=== TEXT SHOWN ===
My two other friends who got theirs in August and September within a week and 2 days are both working for marketing agencies. One is an account manager working for a big global agency. The other one is a marketing director working for a local agency but her salary is really high. So I think it's probably related to the scale of the company and the salary. If your company is big or you get paid very well, your application gets processed faster.

I have another friend who just lodged her application last week. I have a feeling that hers is going to be processed faster than mine as her company is a leading bank. We will see....


----------



## tired (Oct 24, 2017)

Hi guys, I got some movement today, my employer has been approved for sponsor and a case officer came back at him asking a signed copy of the contract as the only missing bit to process nomination and visa transfer. The fact that the file was at least opened and the first part processed is giving me great hopes to make the rest come home very soon! I'll post here any further developments.

@tiffa let me know how your things are going and if you got any news


----------



## tired (Oct 24, 2017)

Got approved today, thumbs up!


----------



## tiffa (Oct 12, 2017)

tired said:


> Got approved today, thumbs up!


Hi @tired,
Very happy for you!! All the best!
I'm still waiting for mine.


----------



## tired (Oct 24, 2017)

tiffa said:


> Hi @tired,
> Very happy for you!! All the best!
> I'm still waiting for mine.


thanks @tiffa! good luck with yours


----------
=== DATASET EXTRACT ===
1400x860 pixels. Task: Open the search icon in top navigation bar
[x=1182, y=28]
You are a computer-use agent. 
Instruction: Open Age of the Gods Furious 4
===
_PROBLEM TO WORK ON_:
Answer these from the forum thread above:
(a) What kind of company does the friend who lodged her application last week work for?
(b) What did the case officer ask for as the only missing item?
(c) What position does the friend at the big global agency hold?

_THE SOLUTION_:
(a) A leading bank.
(b) A signed copy of the contract.
(c) Account manager.